* **What you will do**:
Can you turn the lines starting with the one containing "Click the red" and going on through the one containing "Open IT Assets" into a JSON list of strings, one string per line, with blank lines left out?

* **Given information**:
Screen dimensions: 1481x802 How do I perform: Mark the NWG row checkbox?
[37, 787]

--

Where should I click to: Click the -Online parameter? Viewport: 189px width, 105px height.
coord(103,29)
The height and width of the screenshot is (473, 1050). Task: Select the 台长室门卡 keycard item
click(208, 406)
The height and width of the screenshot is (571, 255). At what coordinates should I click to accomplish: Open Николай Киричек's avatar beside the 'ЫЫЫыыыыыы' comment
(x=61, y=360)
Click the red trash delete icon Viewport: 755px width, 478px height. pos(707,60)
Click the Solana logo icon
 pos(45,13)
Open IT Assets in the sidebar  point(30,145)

* **Finished answer**:
[
  "Click the red trash delete icon Viewport: 755px width, 478px height. pos(707,60)",
  "Click the Solana logo icon",
  " pos(45,13)",
  "Open IT Assets in the sidebar  point(30,145)"
]